Only the lines from the one containing "Your Account (538, 1962)" through the end of the data are wanted, reproduced exactly and without pictures.

- [Stored data]:
|---|

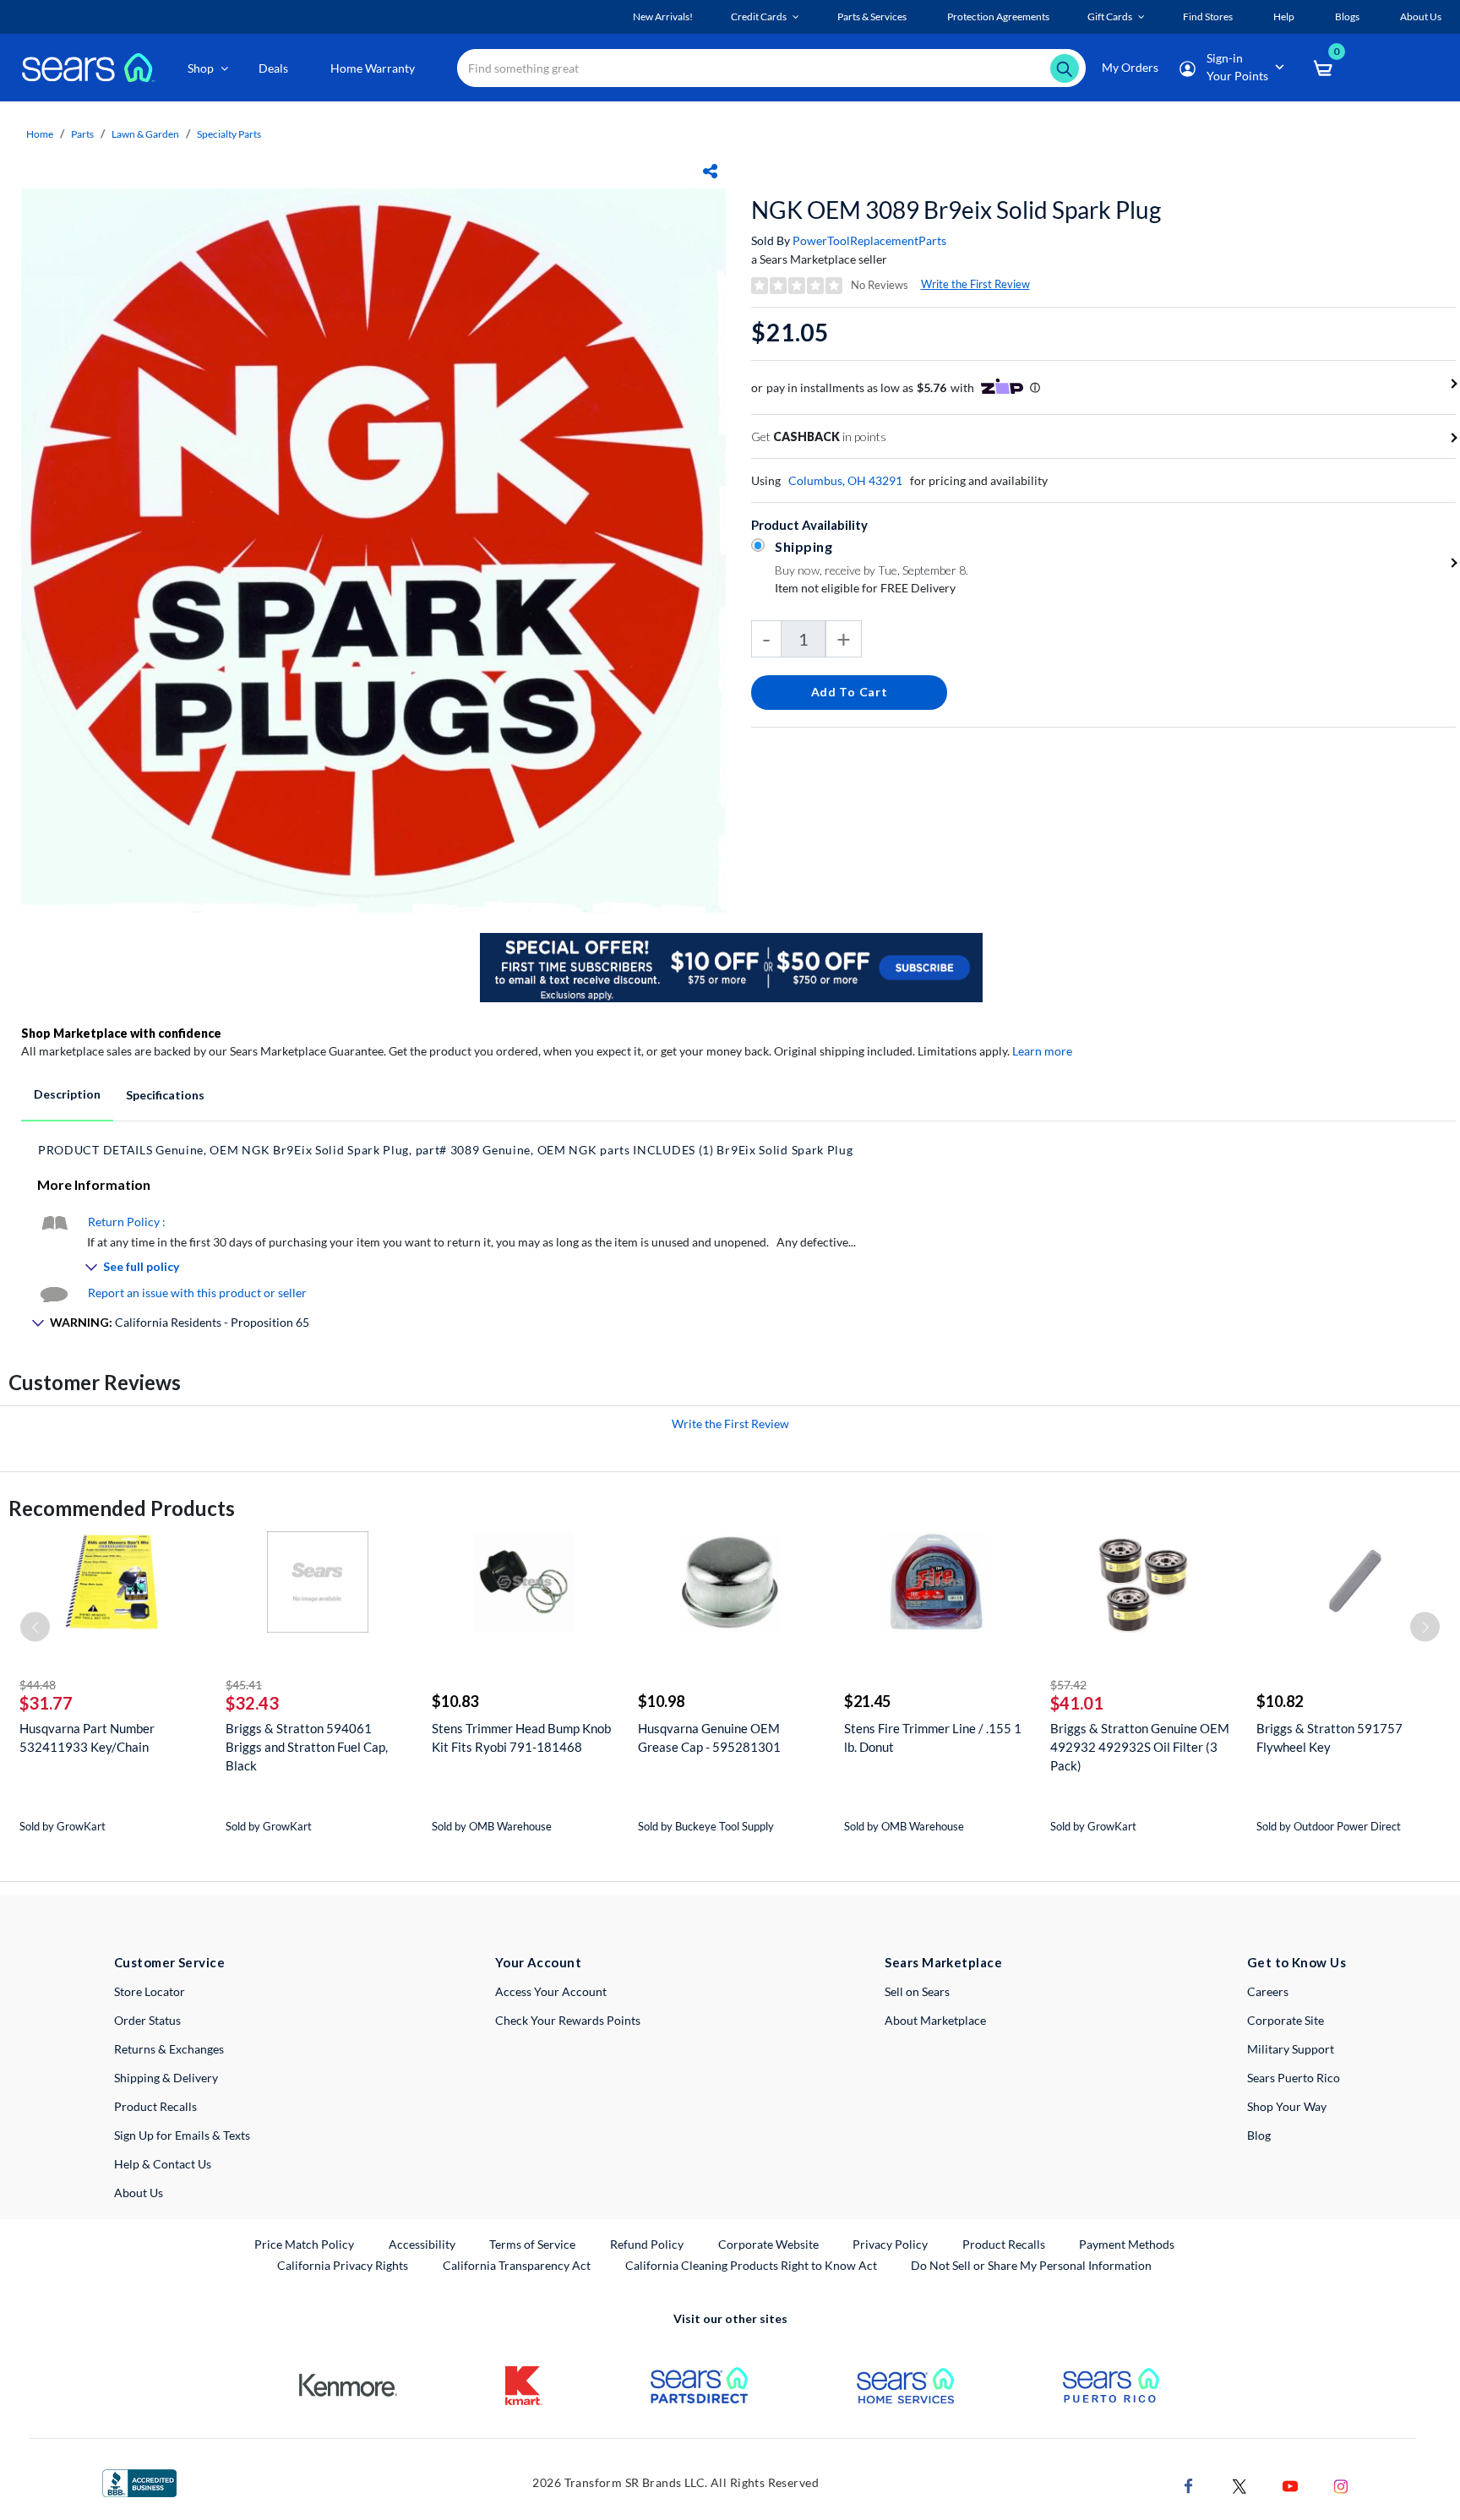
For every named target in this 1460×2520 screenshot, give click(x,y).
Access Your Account (551, 1991)
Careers (1267, 1991)
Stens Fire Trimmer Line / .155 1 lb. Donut (932, 1737)
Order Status (147, 2020)
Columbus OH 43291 (845, 480)
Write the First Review (975, 284)
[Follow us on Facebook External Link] (1189, 2485)
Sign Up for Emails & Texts (182, 2135)
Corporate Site (1285, 2020)
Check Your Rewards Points (567, 2020)
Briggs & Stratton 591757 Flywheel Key (1329, 1737)
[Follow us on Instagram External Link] (1341, 2485)
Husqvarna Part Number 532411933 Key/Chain (87, 1737)
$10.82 (1279, 1701)
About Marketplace (935, 2020)
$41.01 (1076, 1703)
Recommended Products (121, 1508)
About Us (138, 2192)
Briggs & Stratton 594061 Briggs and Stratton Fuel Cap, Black (307, 1747)
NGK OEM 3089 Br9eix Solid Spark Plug (956, 209)
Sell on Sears (917, 1991)
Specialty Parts (229, 134)
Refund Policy (647, 2244)
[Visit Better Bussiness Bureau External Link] (139, 2481)
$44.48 (37, 1684)
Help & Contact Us (162, 2164)
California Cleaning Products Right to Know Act (751, 2265)
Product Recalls (155, 2106)
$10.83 (455, 1701)
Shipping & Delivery (166, 2077)
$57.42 (1068, 1684)
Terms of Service (532, 2244)
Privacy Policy (890, 2244)
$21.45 (867, 1701)
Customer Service (169, 1962)
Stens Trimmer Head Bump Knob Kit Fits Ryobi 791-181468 (521, 1737)
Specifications (165, 1095)
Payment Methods (1126, 2244)
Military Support (1290, 2049)
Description (67, 1094)
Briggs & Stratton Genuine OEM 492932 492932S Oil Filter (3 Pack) (1139, 1747)
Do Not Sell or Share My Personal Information (1031, 2265)
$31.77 (46, 1703)
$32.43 (252, 1703)
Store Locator (149, 1991)
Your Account (538, 1962)
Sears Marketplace (943, 1962)
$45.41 (244, 1684)
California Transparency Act (517, 2265)
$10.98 (661, 1701)
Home (39, 134)
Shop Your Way (1287, 2106)
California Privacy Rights (342, 2265)
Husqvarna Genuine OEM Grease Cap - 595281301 (709, 1737)
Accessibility (422, 2244)
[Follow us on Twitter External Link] (1239, 2485)
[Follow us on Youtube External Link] (1290, 2485)
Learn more (1042, 1051)
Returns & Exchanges (169, 2049)
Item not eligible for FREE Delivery (865, 588)
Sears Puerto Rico (1293, 2077)
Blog (1259, 2135)
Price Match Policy (304, 2244)
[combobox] (771, 68)
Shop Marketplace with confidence (121, 1033)
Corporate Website (769, 2243)
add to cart (849, 692)
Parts (82, 134)
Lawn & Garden (145, 134)
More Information (93, 1184)
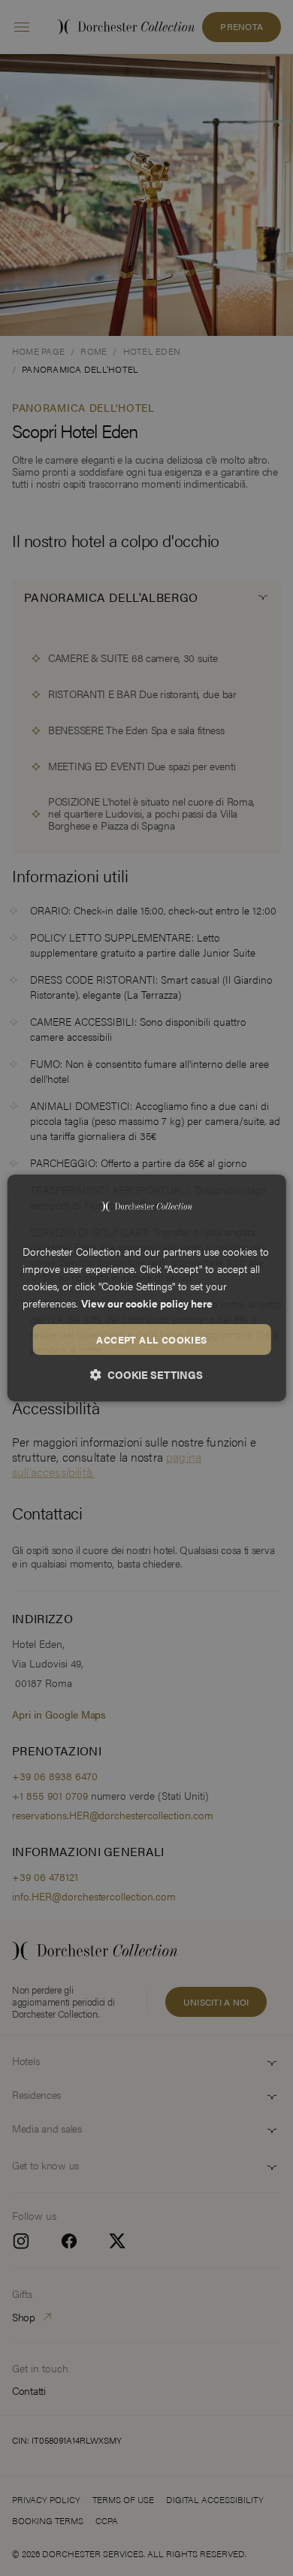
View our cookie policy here (147, 1303)
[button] (146, 1374)
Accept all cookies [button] (151, 1339)
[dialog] (147, 1288)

|---|

- [Answer for the task]:
Your Account (538, 1962)
Sears Marketplace (943, 1962)
$45.41 (244, 1684)
California Transparency Act (517, 2265)
$10.98 (661, 1701)
Home (39, 134)
Shop Your Way (1287, 2106)
California Privacy Rights (342, 2265)
Husqvarna Genuine OEM Grease Cap - 595281301 (709, 1737)
Accessibility (422, 2244)
[Follow us on Twitter External Link] (1239, 2485)
[Follow us on Youtube External Link] (1290, 2485)
Learn more (1042, 1051)
Returns & Exchanges (169, 2049)
Item not eligible for FREE Delivery (865, 588)
Sears Puerto Rico (1293, 2077)
Blog (1259, 2135)
Price Match Policy (304, 2244)
[combobox] (771, 68)
Shop Marketplace with confidence (121, 1033)
Corporate Website (769, 2243)
add to cart (849, 692)
Parts (82, 134)
Lawn & Garden (145, 134)
More Information (93, 1184)
View our cookie policy here (147, 1303)
[button] (146, 1374)
Accept all cookies [button] (151, 1339)
[dialog] (147, 1288)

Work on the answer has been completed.